== Segment start ==
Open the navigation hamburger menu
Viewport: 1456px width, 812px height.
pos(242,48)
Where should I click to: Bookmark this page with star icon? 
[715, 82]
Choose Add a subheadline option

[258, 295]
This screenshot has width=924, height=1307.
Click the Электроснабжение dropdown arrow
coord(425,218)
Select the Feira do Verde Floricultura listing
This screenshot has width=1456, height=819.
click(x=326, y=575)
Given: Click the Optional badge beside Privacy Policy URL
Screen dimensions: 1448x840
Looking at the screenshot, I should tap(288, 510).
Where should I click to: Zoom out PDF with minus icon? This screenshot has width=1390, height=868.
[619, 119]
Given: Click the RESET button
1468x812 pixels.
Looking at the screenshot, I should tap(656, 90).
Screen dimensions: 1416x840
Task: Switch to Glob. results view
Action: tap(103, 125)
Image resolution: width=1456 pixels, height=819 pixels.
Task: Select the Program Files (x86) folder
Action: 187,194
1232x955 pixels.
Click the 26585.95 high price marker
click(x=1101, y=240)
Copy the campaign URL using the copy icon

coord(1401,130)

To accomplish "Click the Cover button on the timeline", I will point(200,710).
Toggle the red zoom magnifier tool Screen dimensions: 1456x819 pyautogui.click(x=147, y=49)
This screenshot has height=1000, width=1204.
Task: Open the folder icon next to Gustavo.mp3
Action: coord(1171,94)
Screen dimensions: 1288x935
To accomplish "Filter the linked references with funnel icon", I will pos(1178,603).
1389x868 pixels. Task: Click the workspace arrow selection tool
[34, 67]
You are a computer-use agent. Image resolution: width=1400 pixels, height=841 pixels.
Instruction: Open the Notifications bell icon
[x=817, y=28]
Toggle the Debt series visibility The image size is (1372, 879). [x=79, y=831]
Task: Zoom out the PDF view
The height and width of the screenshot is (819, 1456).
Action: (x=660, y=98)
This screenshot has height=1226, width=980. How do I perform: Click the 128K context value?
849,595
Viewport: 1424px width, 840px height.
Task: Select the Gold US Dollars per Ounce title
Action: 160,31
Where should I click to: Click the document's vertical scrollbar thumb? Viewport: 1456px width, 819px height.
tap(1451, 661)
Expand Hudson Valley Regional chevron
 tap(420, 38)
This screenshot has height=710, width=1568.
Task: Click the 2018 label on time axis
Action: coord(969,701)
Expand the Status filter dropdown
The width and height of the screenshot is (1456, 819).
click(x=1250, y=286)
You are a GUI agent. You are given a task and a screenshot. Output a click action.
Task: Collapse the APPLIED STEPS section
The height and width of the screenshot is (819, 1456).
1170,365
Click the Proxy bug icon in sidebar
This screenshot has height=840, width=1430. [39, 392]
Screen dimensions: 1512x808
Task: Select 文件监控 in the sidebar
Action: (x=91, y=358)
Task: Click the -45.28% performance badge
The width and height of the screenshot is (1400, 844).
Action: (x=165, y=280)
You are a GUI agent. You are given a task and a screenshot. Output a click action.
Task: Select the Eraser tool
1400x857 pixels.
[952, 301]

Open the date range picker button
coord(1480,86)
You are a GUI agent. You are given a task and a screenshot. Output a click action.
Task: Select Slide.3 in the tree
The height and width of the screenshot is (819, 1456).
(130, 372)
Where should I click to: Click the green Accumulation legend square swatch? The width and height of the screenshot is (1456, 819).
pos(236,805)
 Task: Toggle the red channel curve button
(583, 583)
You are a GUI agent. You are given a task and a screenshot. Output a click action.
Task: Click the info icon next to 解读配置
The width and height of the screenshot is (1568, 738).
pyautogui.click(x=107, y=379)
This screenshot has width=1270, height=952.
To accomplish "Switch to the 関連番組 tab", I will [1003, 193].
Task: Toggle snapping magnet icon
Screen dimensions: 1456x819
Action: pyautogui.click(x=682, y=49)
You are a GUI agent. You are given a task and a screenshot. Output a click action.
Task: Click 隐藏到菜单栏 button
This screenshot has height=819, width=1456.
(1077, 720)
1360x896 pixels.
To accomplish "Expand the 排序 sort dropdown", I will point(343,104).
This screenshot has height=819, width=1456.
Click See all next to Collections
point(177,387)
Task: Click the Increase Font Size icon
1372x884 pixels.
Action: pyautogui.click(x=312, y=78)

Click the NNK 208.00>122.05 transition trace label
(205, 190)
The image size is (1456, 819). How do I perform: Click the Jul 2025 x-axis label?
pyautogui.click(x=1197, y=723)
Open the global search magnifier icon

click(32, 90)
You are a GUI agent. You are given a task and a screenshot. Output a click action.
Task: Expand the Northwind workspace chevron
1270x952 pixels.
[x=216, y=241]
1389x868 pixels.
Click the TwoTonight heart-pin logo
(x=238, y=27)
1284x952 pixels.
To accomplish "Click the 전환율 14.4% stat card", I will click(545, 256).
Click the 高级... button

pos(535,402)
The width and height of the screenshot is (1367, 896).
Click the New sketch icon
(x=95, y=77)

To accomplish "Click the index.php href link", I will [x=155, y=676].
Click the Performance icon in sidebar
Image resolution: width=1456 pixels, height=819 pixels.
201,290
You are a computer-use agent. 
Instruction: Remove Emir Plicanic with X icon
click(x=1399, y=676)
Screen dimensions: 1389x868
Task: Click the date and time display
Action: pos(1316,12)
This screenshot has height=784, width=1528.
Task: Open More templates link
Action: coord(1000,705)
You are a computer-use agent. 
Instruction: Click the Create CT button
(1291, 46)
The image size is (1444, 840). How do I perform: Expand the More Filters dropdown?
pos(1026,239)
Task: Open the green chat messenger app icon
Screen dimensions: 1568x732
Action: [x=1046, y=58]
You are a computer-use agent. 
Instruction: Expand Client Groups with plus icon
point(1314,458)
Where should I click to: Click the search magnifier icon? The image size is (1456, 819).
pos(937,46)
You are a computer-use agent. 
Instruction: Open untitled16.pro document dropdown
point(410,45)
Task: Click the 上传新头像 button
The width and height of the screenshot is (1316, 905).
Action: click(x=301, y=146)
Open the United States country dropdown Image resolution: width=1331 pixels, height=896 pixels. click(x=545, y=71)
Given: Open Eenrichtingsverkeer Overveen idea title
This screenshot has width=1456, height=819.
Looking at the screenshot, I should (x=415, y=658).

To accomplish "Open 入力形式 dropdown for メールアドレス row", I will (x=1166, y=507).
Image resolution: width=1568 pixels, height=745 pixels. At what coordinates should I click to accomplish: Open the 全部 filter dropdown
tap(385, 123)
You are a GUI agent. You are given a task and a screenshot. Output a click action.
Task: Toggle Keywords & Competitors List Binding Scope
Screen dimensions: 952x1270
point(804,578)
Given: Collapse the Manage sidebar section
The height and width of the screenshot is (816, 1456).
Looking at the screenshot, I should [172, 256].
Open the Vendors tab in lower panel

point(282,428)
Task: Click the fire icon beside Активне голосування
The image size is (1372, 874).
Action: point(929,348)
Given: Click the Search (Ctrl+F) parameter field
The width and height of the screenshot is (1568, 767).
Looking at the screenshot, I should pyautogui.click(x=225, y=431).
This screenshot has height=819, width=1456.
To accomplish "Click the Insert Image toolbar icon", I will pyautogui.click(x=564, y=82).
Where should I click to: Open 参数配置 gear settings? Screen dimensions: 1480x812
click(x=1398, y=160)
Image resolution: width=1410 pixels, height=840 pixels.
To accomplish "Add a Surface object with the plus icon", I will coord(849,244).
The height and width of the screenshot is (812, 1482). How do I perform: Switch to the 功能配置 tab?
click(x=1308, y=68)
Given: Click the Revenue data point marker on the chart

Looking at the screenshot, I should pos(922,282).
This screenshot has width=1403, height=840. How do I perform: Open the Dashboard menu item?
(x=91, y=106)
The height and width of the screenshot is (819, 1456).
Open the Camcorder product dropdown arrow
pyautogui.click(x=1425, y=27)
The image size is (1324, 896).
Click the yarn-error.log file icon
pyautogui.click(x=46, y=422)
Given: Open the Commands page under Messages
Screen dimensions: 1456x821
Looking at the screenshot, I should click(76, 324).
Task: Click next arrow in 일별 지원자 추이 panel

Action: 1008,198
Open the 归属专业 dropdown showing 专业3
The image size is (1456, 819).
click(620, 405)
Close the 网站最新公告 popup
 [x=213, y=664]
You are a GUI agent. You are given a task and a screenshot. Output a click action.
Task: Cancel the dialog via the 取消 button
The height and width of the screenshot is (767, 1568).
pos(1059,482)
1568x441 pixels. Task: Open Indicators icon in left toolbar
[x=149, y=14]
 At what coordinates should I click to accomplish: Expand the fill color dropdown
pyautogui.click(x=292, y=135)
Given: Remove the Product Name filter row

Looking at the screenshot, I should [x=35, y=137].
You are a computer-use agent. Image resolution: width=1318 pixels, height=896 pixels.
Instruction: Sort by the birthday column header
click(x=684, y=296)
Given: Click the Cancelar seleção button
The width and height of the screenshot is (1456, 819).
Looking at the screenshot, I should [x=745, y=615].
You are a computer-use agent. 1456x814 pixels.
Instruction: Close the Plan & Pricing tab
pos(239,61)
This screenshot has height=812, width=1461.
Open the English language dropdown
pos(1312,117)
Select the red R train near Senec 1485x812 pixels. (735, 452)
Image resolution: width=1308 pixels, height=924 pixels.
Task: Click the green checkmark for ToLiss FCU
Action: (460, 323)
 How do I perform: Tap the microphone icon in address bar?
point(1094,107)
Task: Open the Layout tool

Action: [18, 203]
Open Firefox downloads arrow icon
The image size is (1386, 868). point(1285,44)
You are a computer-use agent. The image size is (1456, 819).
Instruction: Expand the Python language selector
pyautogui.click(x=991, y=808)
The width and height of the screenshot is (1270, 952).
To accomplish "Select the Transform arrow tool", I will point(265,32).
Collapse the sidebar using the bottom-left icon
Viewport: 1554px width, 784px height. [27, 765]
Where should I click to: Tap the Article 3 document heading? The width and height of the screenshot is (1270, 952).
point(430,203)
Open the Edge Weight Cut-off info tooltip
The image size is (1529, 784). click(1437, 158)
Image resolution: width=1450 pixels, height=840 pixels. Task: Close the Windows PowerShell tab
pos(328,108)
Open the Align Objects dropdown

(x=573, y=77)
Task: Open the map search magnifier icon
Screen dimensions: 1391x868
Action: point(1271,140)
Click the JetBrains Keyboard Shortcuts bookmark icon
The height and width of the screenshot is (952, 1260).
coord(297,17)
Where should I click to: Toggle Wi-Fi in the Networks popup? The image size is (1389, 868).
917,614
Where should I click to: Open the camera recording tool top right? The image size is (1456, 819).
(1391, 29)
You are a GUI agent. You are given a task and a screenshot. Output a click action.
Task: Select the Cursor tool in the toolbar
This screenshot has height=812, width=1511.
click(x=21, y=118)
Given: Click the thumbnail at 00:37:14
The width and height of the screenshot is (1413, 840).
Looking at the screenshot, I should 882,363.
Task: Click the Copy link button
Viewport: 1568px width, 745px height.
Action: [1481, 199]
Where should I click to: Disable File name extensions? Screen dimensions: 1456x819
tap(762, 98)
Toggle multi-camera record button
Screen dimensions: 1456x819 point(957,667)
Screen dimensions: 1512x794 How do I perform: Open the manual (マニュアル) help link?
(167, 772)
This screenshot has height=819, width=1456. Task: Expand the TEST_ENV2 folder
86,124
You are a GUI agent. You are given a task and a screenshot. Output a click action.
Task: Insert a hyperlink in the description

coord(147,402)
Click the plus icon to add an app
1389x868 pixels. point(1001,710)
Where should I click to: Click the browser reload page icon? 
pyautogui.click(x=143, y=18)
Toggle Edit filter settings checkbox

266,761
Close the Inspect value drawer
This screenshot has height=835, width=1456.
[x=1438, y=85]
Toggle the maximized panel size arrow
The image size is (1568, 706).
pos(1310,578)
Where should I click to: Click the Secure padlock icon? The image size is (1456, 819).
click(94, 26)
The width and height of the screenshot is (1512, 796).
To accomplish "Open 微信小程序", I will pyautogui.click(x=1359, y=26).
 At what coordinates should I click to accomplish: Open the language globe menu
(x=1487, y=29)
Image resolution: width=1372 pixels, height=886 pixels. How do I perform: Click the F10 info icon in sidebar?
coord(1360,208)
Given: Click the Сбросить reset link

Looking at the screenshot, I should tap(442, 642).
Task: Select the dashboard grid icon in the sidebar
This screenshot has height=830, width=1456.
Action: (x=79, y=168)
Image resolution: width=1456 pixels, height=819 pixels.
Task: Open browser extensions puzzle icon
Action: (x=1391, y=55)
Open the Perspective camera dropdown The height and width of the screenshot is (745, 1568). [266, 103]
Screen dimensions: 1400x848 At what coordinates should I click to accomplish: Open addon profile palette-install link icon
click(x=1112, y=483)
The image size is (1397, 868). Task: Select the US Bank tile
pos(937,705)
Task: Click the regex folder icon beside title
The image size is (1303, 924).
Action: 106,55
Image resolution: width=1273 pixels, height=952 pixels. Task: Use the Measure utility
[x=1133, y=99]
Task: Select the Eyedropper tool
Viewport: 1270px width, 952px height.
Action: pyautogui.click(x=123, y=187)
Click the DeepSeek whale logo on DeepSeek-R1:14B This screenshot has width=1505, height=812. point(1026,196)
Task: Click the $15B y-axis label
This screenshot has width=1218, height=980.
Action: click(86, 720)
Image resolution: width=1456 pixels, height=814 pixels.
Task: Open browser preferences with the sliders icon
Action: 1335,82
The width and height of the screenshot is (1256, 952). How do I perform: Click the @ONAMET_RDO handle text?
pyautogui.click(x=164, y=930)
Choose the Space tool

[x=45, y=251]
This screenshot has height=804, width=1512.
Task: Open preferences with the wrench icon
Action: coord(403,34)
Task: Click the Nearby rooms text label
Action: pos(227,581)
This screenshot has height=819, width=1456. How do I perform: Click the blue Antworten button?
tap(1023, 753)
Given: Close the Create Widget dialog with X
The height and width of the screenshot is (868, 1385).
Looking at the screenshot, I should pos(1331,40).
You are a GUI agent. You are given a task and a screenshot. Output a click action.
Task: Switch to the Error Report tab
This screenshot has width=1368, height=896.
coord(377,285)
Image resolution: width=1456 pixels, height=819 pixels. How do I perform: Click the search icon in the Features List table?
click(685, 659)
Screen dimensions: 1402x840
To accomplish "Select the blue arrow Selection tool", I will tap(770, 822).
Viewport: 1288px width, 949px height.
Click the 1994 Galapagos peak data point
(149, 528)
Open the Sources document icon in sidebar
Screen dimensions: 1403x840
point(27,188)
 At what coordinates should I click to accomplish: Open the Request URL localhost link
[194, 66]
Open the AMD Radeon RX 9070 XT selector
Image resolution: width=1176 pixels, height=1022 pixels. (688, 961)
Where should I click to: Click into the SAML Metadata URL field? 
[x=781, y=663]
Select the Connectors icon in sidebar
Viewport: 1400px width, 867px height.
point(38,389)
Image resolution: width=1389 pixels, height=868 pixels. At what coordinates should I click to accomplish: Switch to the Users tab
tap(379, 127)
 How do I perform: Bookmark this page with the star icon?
== Segment end ==
How to complete this task =>
Lines with "beside": return each one from the data above.

Solution =>
Given: Click the Optional badge beside Privacy Policy URL
Task: Click the fire icon beside Активне голосування
Task: Click the regex folder icon beside title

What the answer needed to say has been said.